One of boxing’s most legendary fighters, Muhammad Ali, died Friday, June 3, in Arizona after being hospitalized for respiratory problems. He was 74. Ali had long been in decline as a result of the Parkinson’s symptoms he developed soon after his boxing career ended. As celebrated as he was for his performance inside the ring—amassing 56 wins, 37 of them knockouts, in a career that spanned more than 20 years—his status beyond the ring evolved over the decades. The brash, graceful young athlete who targeted his opponents with boastful yet poetic taunts became a political warrior vilified for his controversial positions during the civil rights era, before becoming a beloved, if increasingly silenced, elder statesman in retirement.
Born Cassius Marcellus Clay Jr. in Louisville, Ky., on Jan. 17, 1942, he started boxing at age 12, winning his first bout in 1954 by split decision. Clay won the 1956 Golden Gloves Championship for novices in the light-heavyweight class and three years later won the Golden Gloves Tournament of Champions. He turned pro soon after winning the light-heavyweight gold medal at the 1960 Olympics in Rome.
At 6 feet 3 and 190 pounds, Clay used his quick feet and sharp jabs to dominate in the ring. He would use his mouth just as effectively, and from the start often held court at press conferences. In one of his most famous self-appraisals, he declared that he could “float like a butterfly, sting like a bee.” He backed up his statements in the ring, knocking out British heavyweight champion Henry Cooper in 1963 and taking out Sonny Liston in 1964 to become the world heavyweight champion. Clay proclaimed in the ring after the bout that he “shook up the world!”—and provided more evidence the next morning, when he announced that he had joined the Nation of Islam and changed his name to Muhammad Ali.
A year later, Ali knocked out Liston in the first round of a controversial rematch, but he would face far greater controversy—and one of his biggest battles—in 1966 after he stated that he would not serve in the military, citing his religious beliefs and declaring himself a conscientious objector. “I ain’t got no quarrel with them Viet Cong. No Viet Cong ever called me n—ger,” he reportedly said. At his scheduled induction into the armed forces in 1967, Ali refused to step forward when his name was called. Even after being told that he was committing a felony, Ali stood his ground—and was arrested.
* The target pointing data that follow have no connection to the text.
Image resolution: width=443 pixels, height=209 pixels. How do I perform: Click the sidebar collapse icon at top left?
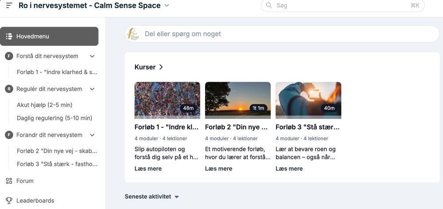[x=9, y=5]
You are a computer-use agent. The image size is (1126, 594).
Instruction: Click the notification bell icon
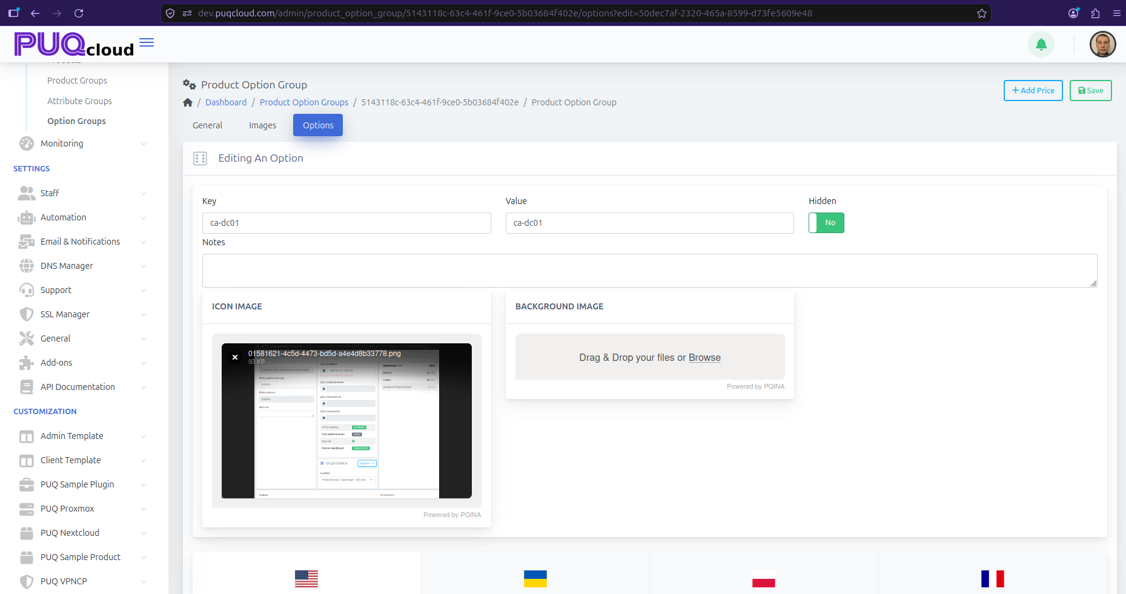click(x=1041, y=44)

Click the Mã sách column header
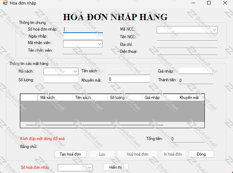[x=55, y=98]
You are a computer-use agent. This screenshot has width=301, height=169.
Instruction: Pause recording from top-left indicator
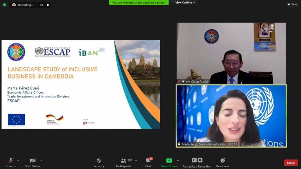(x=42, y=5)
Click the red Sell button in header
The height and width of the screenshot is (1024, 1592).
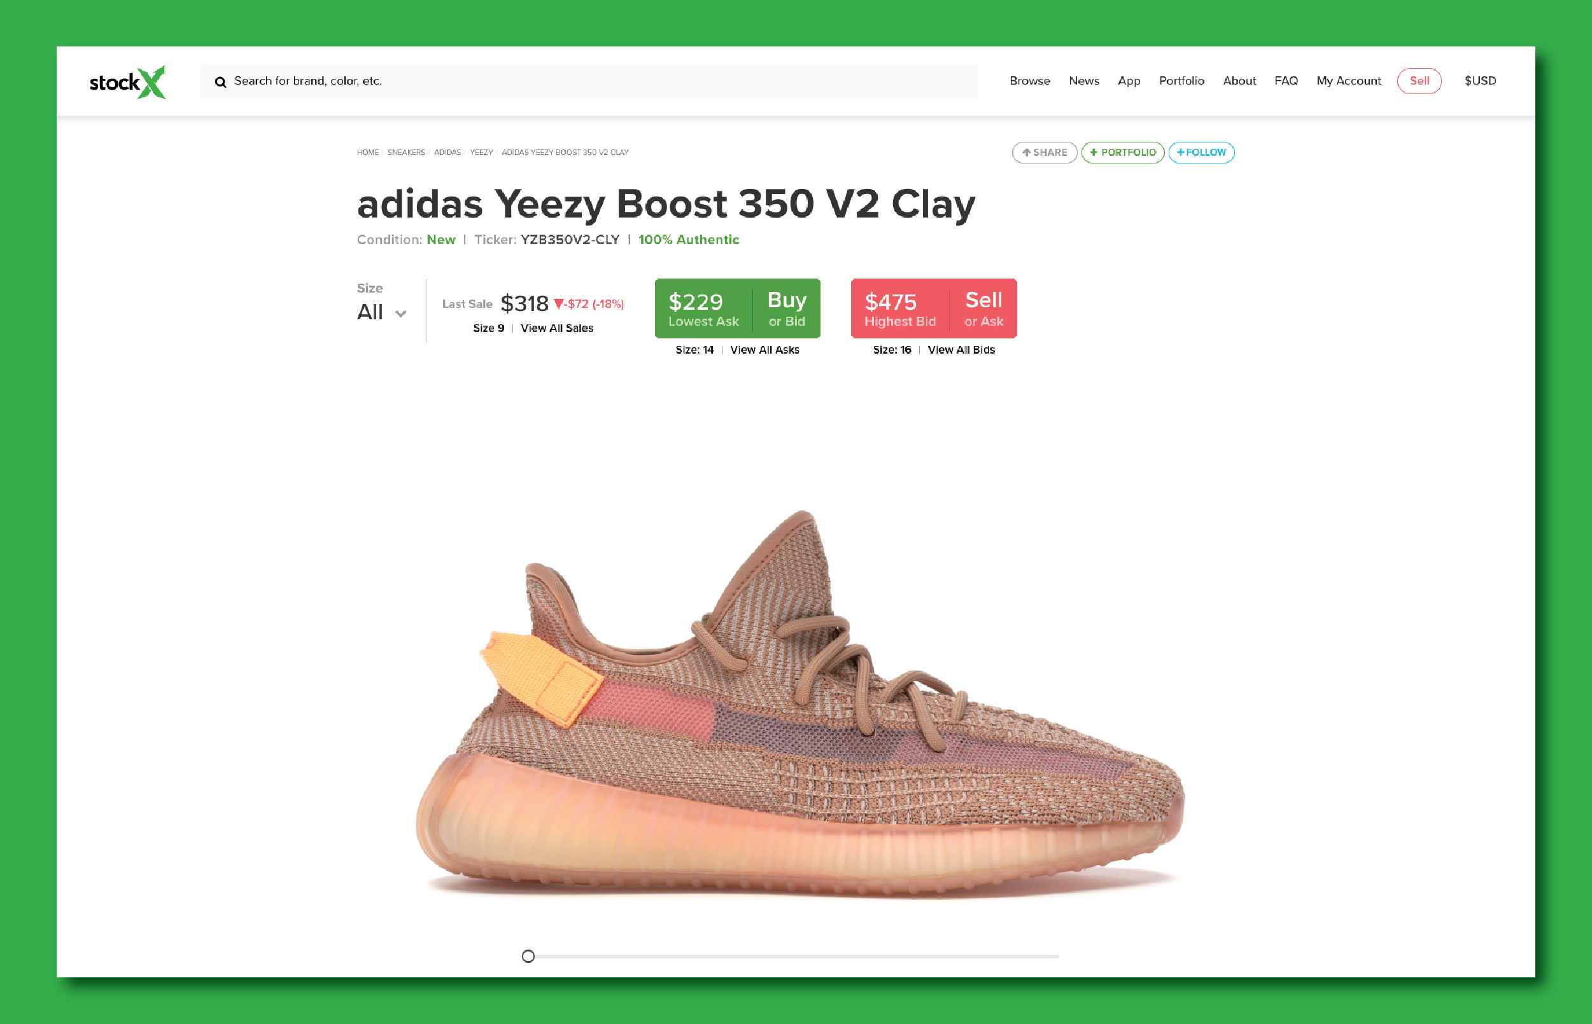1418,80
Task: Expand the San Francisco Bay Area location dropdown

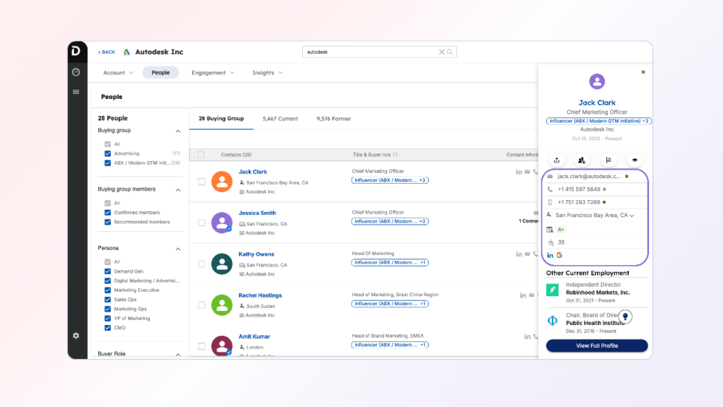Action: point(632,216)
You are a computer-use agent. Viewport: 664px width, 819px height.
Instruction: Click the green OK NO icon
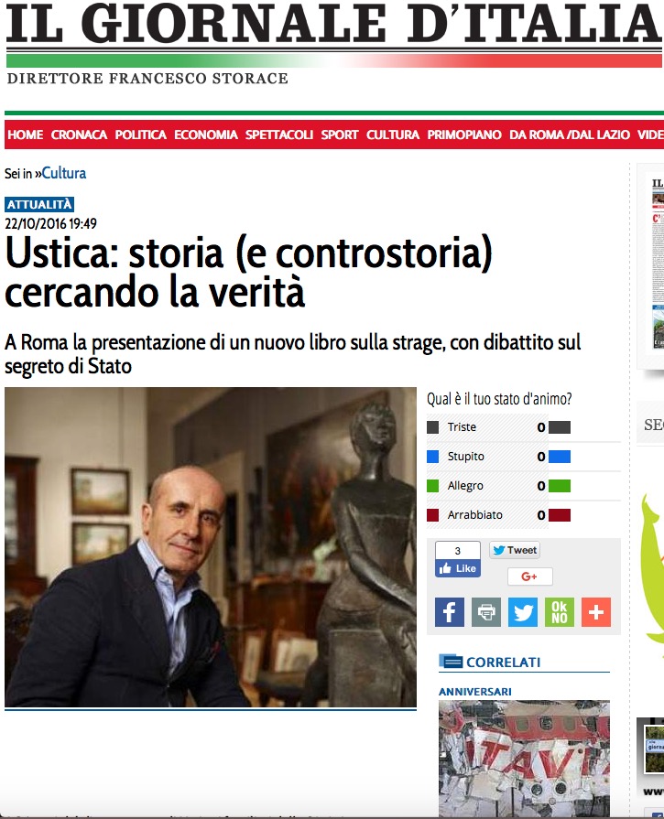coord(560,611)
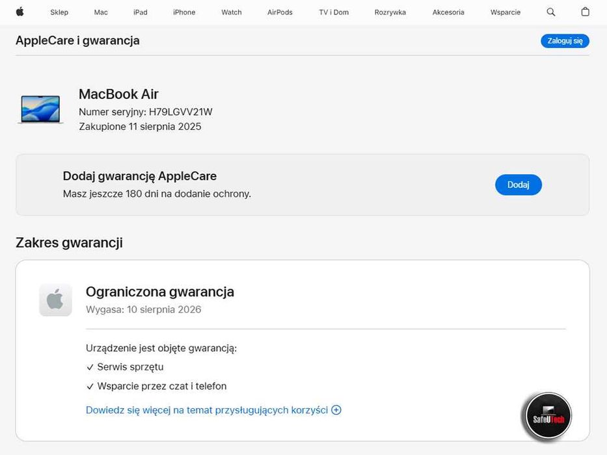Screen dimensions: 607x455
Task: Open the search magnifier icon
Action: [551, 12]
The New York State Athletic Commission immediately suspended his boxing license and revoked his heavyweight champion title. Ali, at the height of his physical powers, had been banned from boxing; it would be more than three years before he returned to the ring. The Justice Department, which had denied his conscientious-objector status, also pursued a court case against him, and he was convicted of refusing to be inducted.
While his case was being appealed (a federal appeals court would uphold the conviction but would be overturned by the Supreme Court in 1971), Ali was allowed to return to the ring in 1970, first in Georgia, where he knocked out Jerry Quarry. But in a career first for Ali, he lost in 1971 to Joe Frazier in a 15-rounder in New York that was dubbed “the Fight of the Century.” (He would go on to fight Frazier two more times, defeating him in both encounters. Their final confrontation, the “Thrilla in Manilla,” was in 1974.)
Another legendary bout, against the mighty reigning champ George Foreman, took place in 1974. Promoter Don King, who held it in Kinshasa, Zaire, billed it as the “Rumble in the Jungle.” Ali won the title back in a battle that lived up to its hype. He utilized a strategy that was later termed the “rope-a-dope,” in which he leaned against the ropes and invited Foreman to hit him. Foreman obliged and eventually punched himself into exhaustion.
By the late 1970s and early 1980s, Ali’s career was in decline. He lost his last fight, to Trevor Berbick, in 1981 and retired the next day. Ali was diagnosed with Parkinson’s syndrome in 1984, although he had been experiencing symptoms for several years, including tremors and changes in speech and walking. The link between his development of Parkinson’s and the beatings he took in the ring is still disputed.
Ali was married four times and had nine children. Laila Ali, a daughter from his third marriage, to Veronica Porsche, forged a successful boxing career—although her father frowned upon female boxers. His last wife, Yolanda “Lonnie” Williams, whom he married in 1986, first met her future husband in 1963, when she was 6.
In retirement he dedicated himself to philanthropic work, raising money for the Muhammad Ali Parkinson Center in Phoenix. He also supported the Special Olympics and the Make a Wish Foundation. In 1996 the world watched a trembling Ali light the Olympic Flame at the Olympic Games in Atlanta.
Ali was appointed a United Nations Messenger of Peace in 1998, and in 2005 the man whose racial, religious and political beliefs had so polarized a nation received the Presidential Medal of Freedom from President George W. Bush. Ali once said, “I’m an ordinary man who worked hard to develop the talent I was given. I believed in myself and I believe in the goodness of others.”
Monée Fields-White is a freelance writer and editor based in Los Angeles.